Jackson came out of the bridge with the delighted expression of a man who had heard the word problem and taken it as a personal invitation. "Good, I was born for a storm," he said with a wide grin, lifted a hand, and spoke with the relish of a man dropping a bill onto a table. "Anti-magic: Bank War."
Black sigil-stamps burned onto the nearest shells with brutal finality, and whatever force had been wrenching those bodies into that stubborn sheen began leaking out in thin streams, the hardening bleeding away until the next smart shots punched through in the ordinary, satisfying way armor is supposed to fail.
Farther out, a thicker arm rose with an embedded jewel-eye set into its surface, and the angle of it sharpened until Garfield became the obvious target. The warning came from above and below almost at once, enough to make Hayes move before anybody had time to discuss it.
He planted his feet, lifted his hands, and brought the spell up in one continuous motion. "Defensive Magic: My Phantom Mounts."
Four spectral horses manifested around him with old purpose in their posture, heads lowering as the first compressed orb tore across the gap. One mount took that shot head-on and dissolved into pale fragments. A second orb followed and a second horse devoured it. The third was met by the third.

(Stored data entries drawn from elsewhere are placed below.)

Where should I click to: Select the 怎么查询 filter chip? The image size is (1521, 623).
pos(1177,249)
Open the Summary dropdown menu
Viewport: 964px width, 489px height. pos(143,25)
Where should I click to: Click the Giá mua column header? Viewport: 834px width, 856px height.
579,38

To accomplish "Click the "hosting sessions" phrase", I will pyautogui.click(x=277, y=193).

The leviathan adjusted, drew two jewels into alignment, and condensed something vile and heavier. The last horse launched into that larger mass, wiped out half of it, and Garfield's left-hand work caught the rest, the Ride of Chickamauga presenting itself as a shimmering shield shaped by calculation instead of force. The remaining energy spread across it in a blazing wash, rolled down into the hull as shallow scorch-lines, and left the ship intact.
Garfield lifted his left hand higher, held the defensive script steady, and turned his attention across the deck without losing the rhythm of the guns. Both hands kept moving as the scripts continued to pour from his fingers. Three shots took out as many isopods before he opened a channel to Serenity. "Permission to mobilize multiple base model units under my command," he said.

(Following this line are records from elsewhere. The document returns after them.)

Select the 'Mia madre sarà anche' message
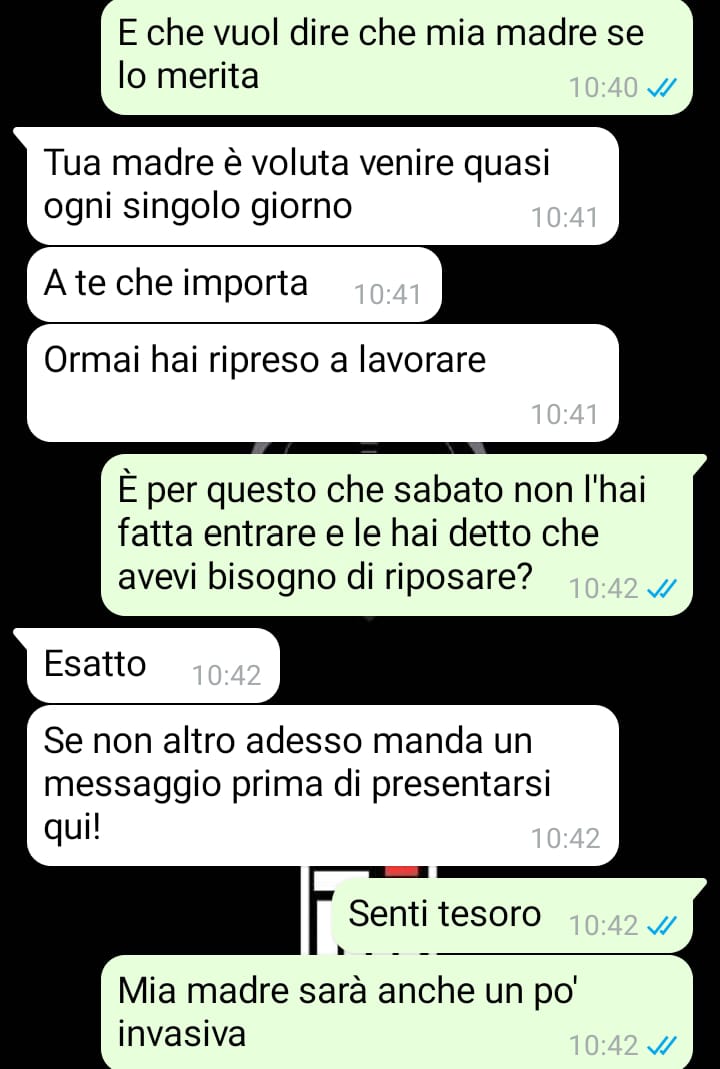Screen dimensions: 720x1069 point(397,1012)
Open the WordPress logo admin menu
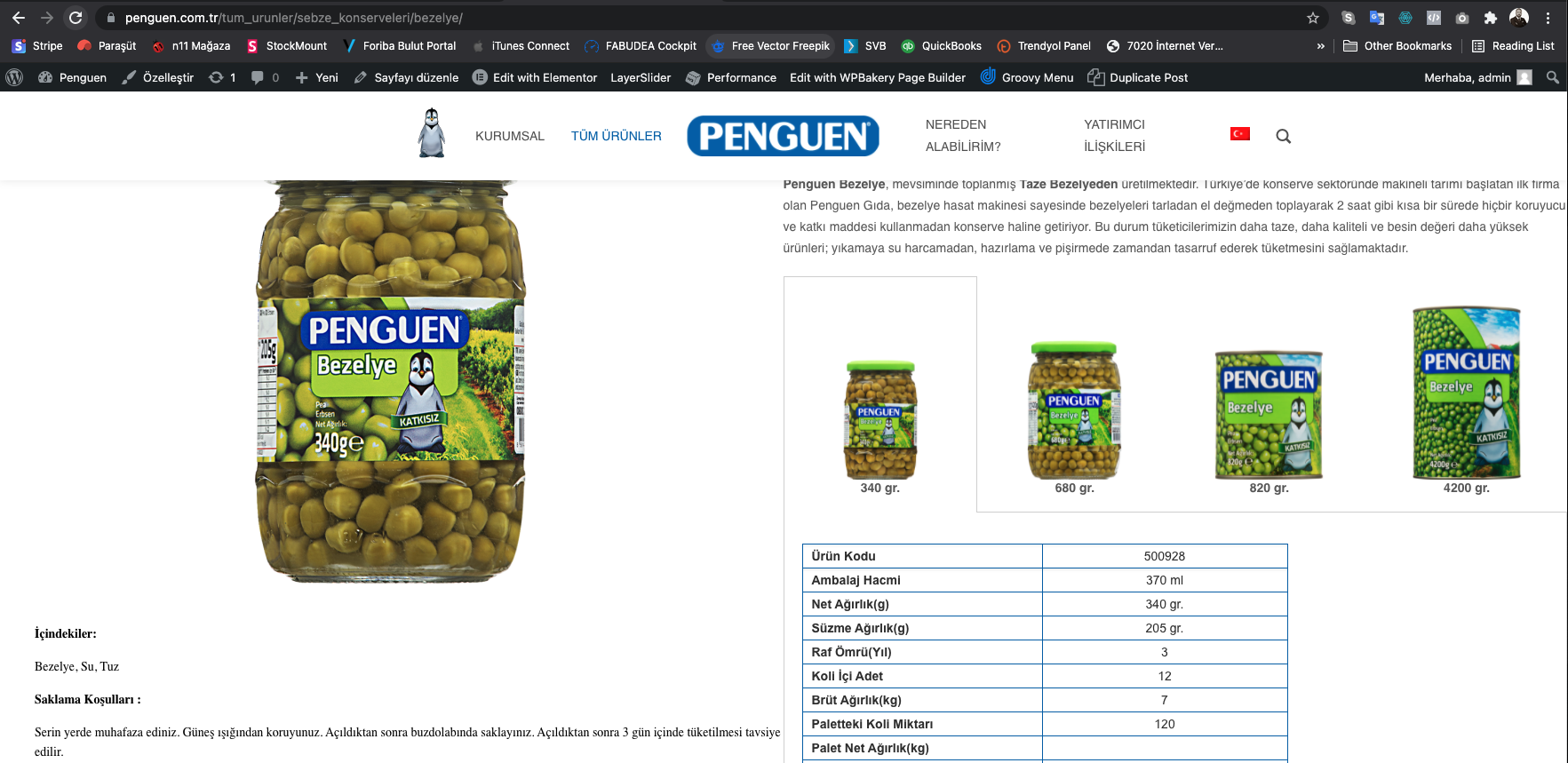The height and width of the screenshot is (763, 1568). tap(14, 77)
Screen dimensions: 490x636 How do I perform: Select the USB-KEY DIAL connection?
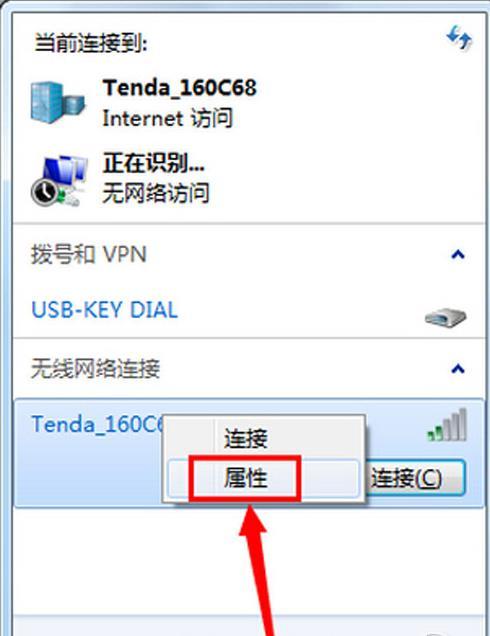coord(104,310)
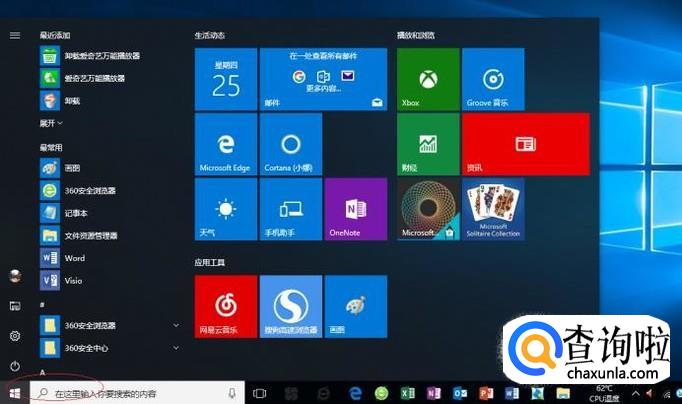The image size is (682, 404).
Task: Open the NetEase Cloud Music tile
Action: (225, 307)
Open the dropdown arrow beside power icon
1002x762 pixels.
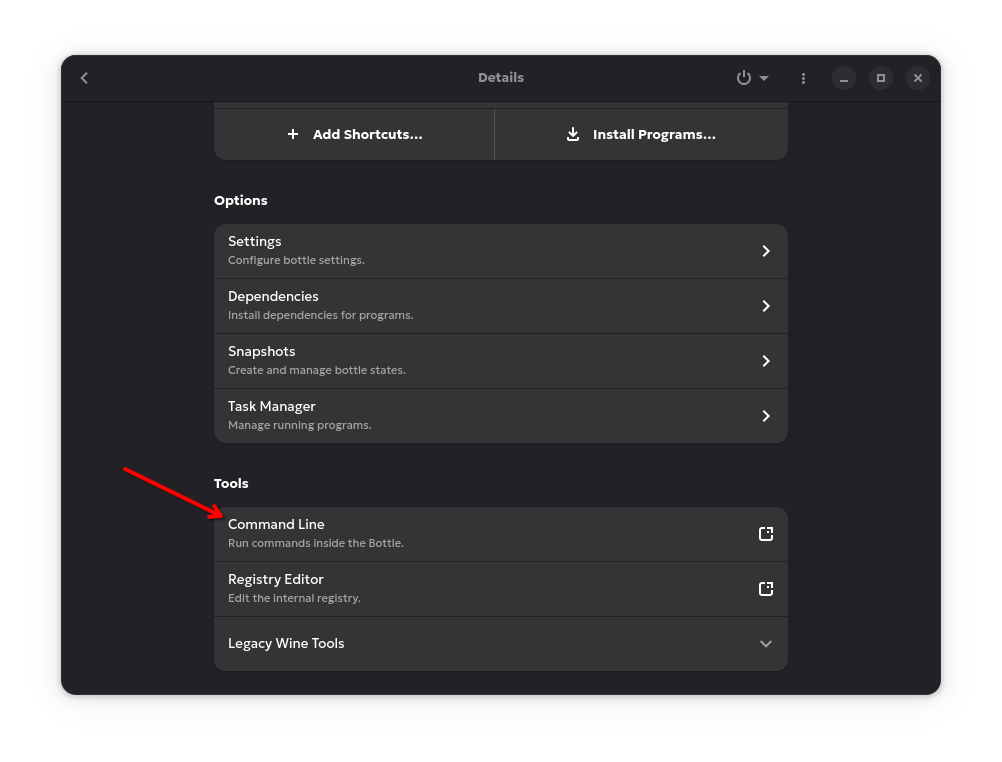(765, 78)
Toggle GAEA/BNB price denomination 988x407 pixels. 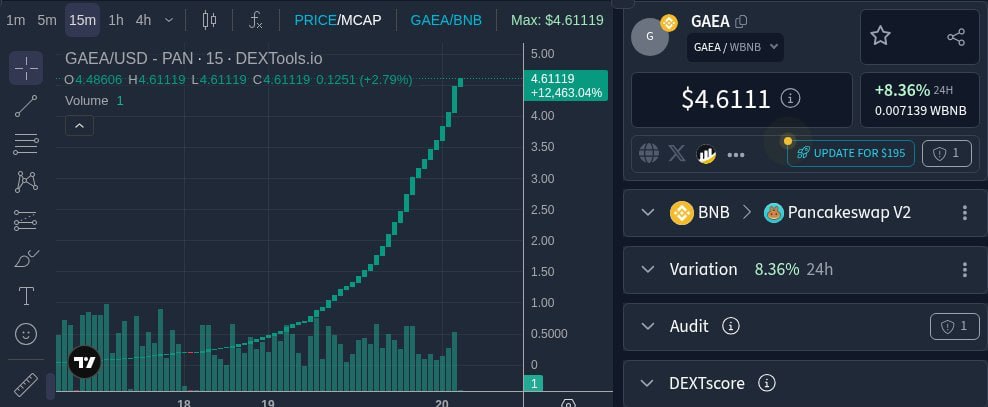point(446,20)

A chuckling Harmony cut in at once. "Don't you mean the Vice-Presidroids?"
"No," Garfield answered in the same flat tone.

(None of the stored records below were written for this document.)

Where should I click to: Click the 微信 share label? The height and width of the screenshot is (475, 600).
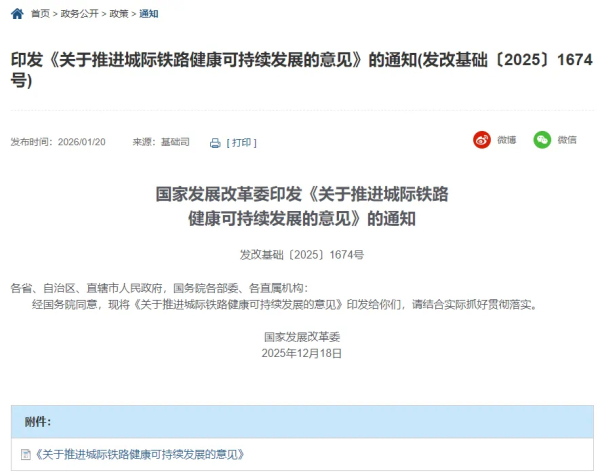(567, 140)
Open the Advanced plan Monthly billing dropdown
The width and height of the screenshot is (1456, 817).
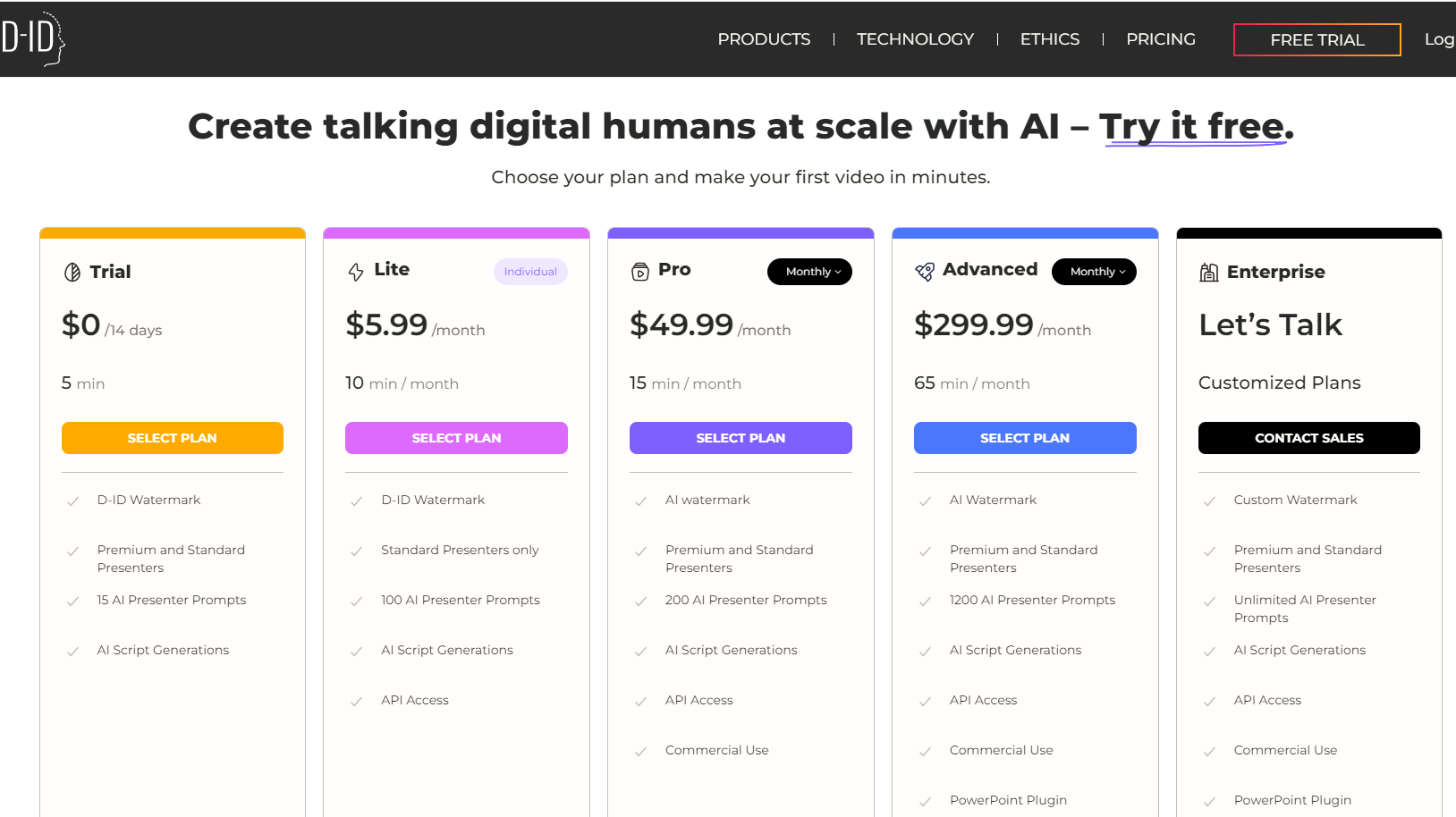coord(1094,272)
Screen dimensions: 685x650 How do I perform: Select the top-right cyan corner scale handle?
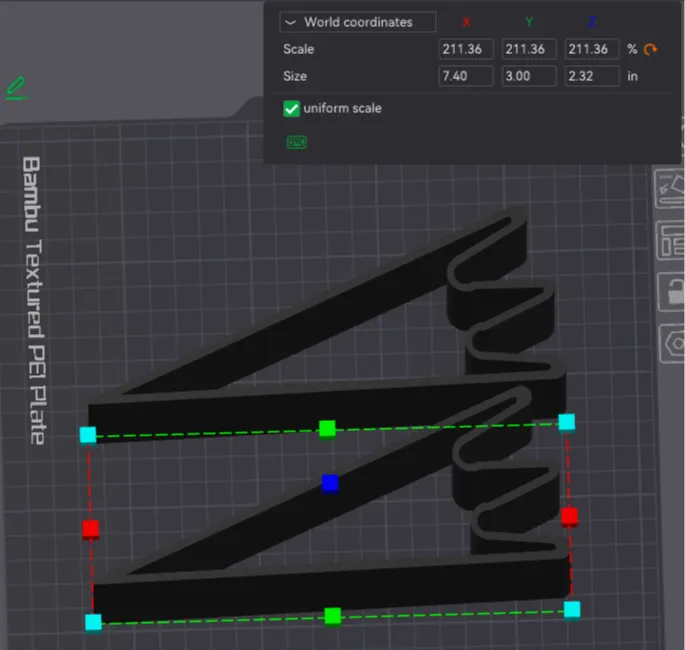567,422
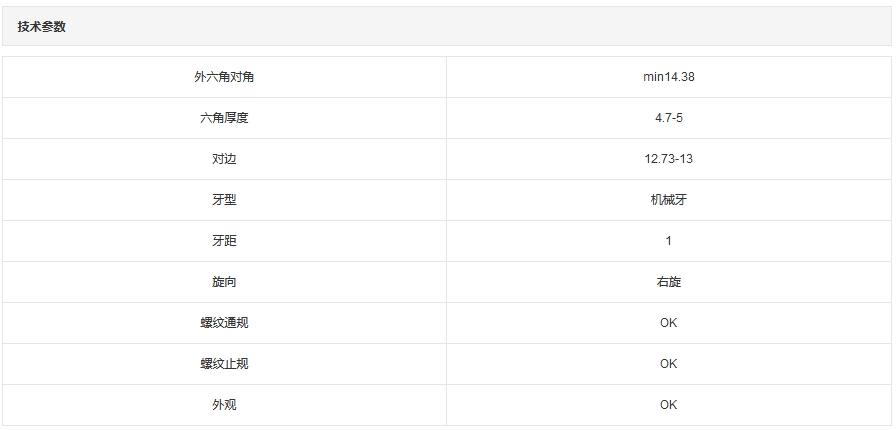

A small wince slipped through Harmony's voice. "Oh, jeez. I thought that would be at least a little bit funny."
"Yes," Serenity said, stepping back into the exchange before Harmony could try again. "Take whatever units you need."
Garfield acknowledged with a slight tilt of the head, switched frequencies, and sent his voice across the ship. "Founding Unit, Antebellum Unit, Gilded Unit, Interwar Unit, Cold War Unit, report for coordinated deployment under my command. Move immediately, hold for sector assignment, and prepare synchronized elemental offense."
"Wilson," he called, voice carrying over the sea. "Take Gilded Unit and hold the starboard battery line. Keep the isopods from clustering there."
Vice-Presidroid Wilson answered first, already moving, his unit peeling off behind him in practiced order.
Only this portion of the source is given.